Ilustrasi Presiden Taiwan Tsai Ing-wen |
Menurut Donald M. Goldstein dan Jay M. Shafritz,[1] negara
sebagai subjek hukum Internasional sebagai pengertian umum didefinisikan
melalui empat karakteristik dasarnya:
1)
Adanya Rakyat (Population);
2)
Ada Wilayah (Territory);
3)
Adanya
Pemerintahan (Government) dan;
4)
Adanya Kedaulatan
(Sovereignty).
Seluruh warga negara yang tinggal dalam suatu wilayah
tertentu, dan terpisahkan dengan wilayah lain, yang berada di bawah
pemerintahan dan memiliki hubungan antar wilayah melalui hubungan
hukum-kewarganegaraan yang sama disebut dengan penduduk/rakyat (population).
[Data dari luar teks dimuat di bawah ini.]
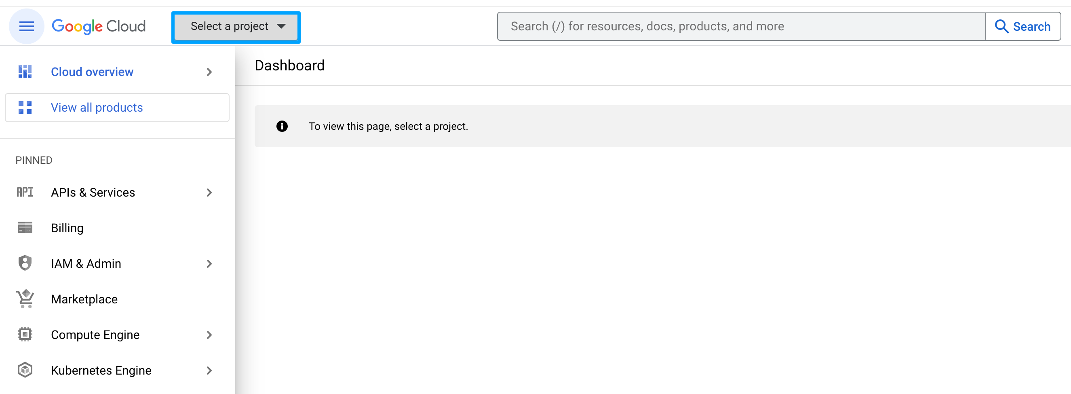Screen dimensions: 1071x394
Task: Click the Kubernetes Engine hexagon icon
Action: pos(25,370)
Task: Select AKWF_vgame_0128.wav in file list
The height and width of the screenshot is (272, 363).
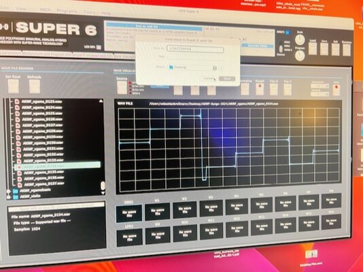Action: click(x=42, y=131)
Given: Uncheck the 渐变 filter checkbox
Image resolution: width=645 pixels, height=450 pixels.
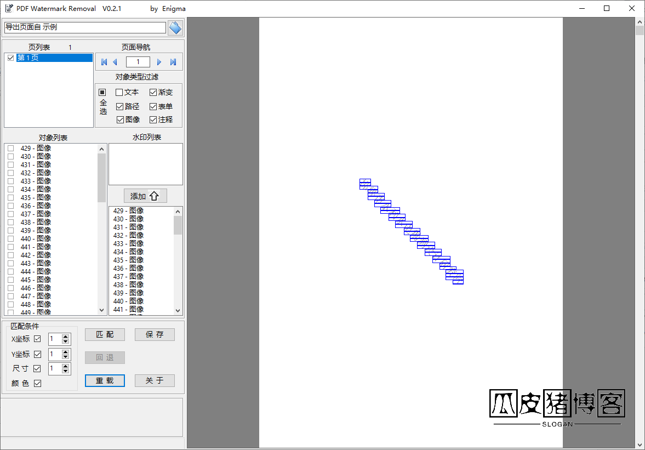Looking at the screenshot, I should point(153,93).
Kemudian, wilayah adalah suatu daerah yang dipisahkan
dengan daerah lain oleh perbatasan tertentu, tempat bertempat tinggal suatu
penduduk tertentu, dan di mana suatu kekuasaan tertentu meluas. Perbatasan tadi
kemudian menentukan batas negara yang merupakan titik akhir sampai dengan
meluasnya kekuasaan suatu wilayah tersebut tadi. Dan kekuasaan dalam suatu
wilayah tersebut mengatur hubungan-hubungan dari dalam ke luar wilayah, dan
mencerminkan sifat kedudukan internasionalnya. Kemudian kekuasaan tersebut disebut
juga dengan kekuasaan tertinggi, yang tidak mengakui bentuk lain dari kekuasaan
yang lebih tinggi daripadanya, dan itu adalah kedaulatan itu sendiri (Sovereignty).
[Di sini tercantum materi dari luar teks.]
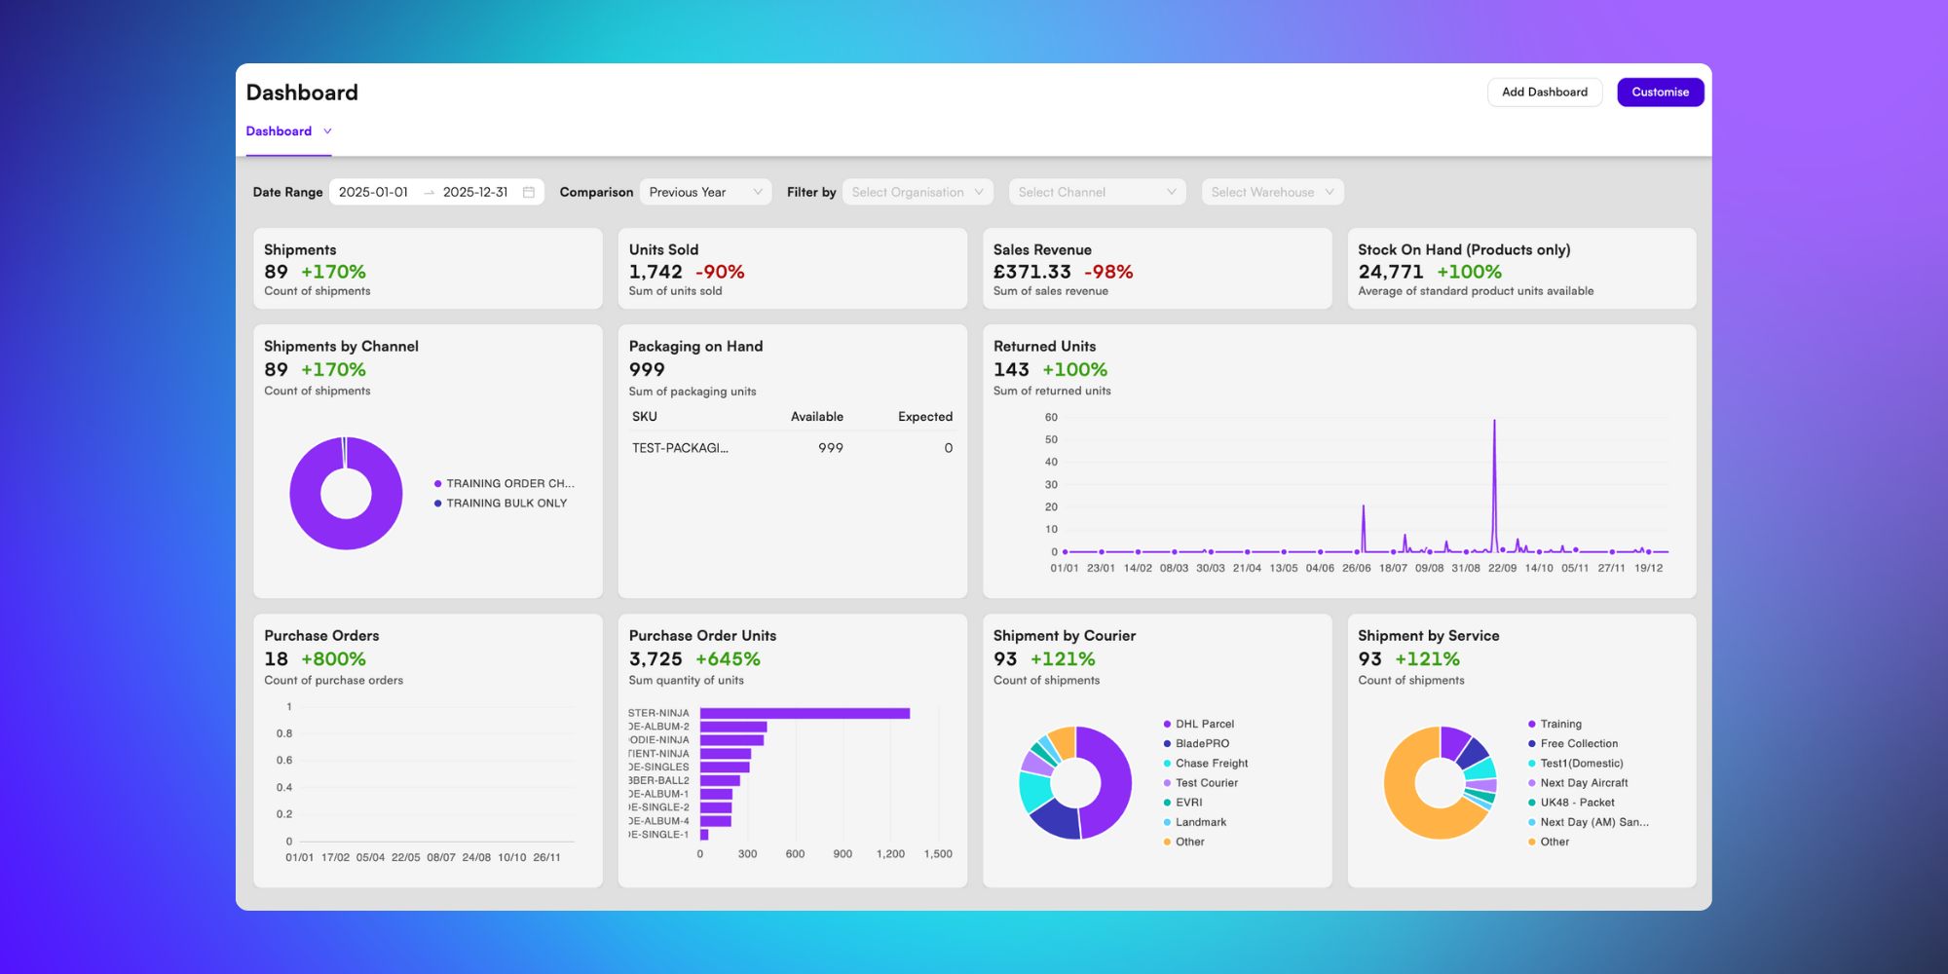Image resolution: width=1948 pixels, height=974 pixels.
Task: Expand the Dashboard tab chevron
Action: pos(327,131)
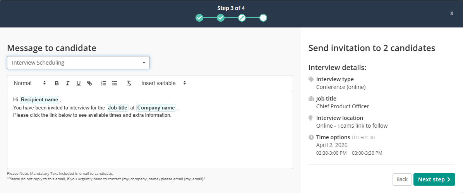Click inside the message body text area
Viewport: 463px width, 193px height.
(150, 143)
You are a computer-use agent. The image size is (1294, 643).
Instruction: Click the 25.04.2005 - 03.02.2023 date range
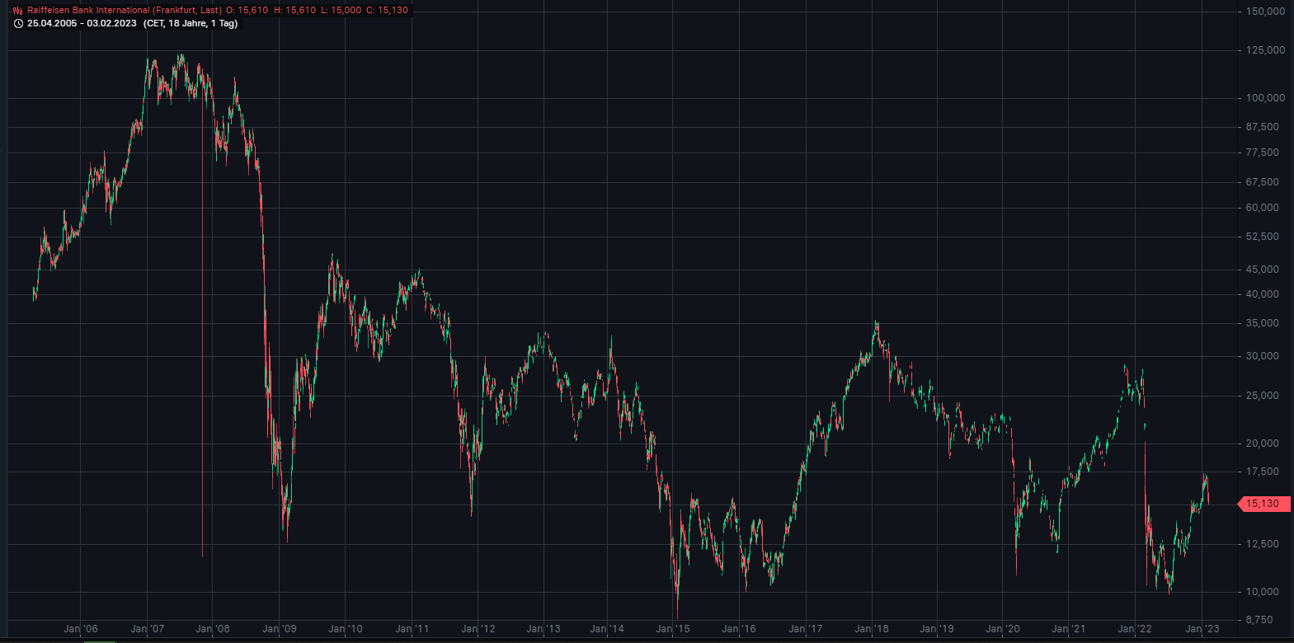pos(82,24)
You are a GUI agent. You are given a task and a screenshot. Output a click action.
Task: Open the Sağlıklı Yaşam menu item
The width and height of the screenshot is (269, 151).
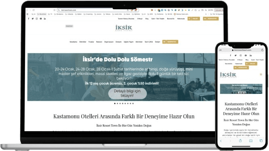point(128,42)
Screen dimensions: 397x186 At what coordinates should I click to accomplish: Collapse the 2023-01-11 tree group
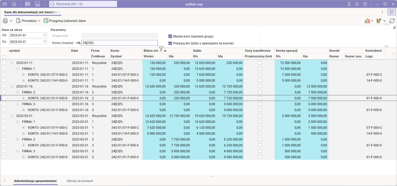[x=12, y=63]
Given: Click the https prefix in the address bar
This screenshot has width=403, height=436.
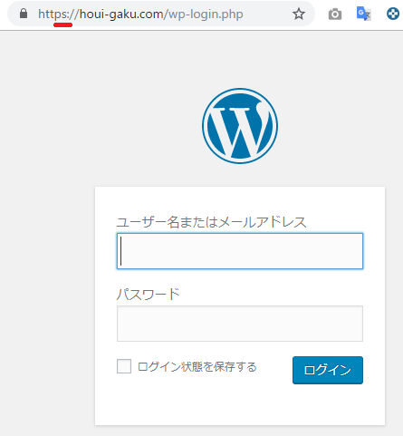Looking at the screenshot, I should [x=53, y=15].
Berdasarkan Pasal 1 Konvensi Montevideo
Tahun 1933 tentang Hak dan Kewajiban Negara (Montevideo
Convention on the Rights and Duties of States), menyebutkan bahwa
negara itu disebut sebagai subjek hukum internasional bila memiliki:
1)
Permanent
Population (rakyat/penduduk yang
menetap);
2)
A Defined
Territory (Wilayah yang sudah
ada atau ditentukan);
3)
Government (Pemerintah/an);
4)
Capacity to
Enter Into Relations with The Other States (Kapasitas untuk menjalin hubungan (diplomatik) dengan negara yang
lainnya).
Kemudian yang jadi pertanyaan, apakah Sovereignty dapat
dipersamakan dengan Capacity to Enter Into Relations with The Other
States?
Kedaulatan adalah kekuasaan yang menentukan dalam
kesadaran individu, konstruksi sosial, atau atas suatu wilayah.[2] Kedaulatan
memerlukan hierarki di dalam negara, serta otonomi eksternal untuk negara. Di
negara mana pun, kedaulatan diberikan kepada orang, badan, atau lembaga yang
memiliki kekuasaan tertinggi atas orang lain untuk menetapkan undang-undang
atau mengubah undang-undang yang ada. Dalam hukum internasional,
kedaulatan adalah pelaksanaan kekuasaan oleh suatu negara.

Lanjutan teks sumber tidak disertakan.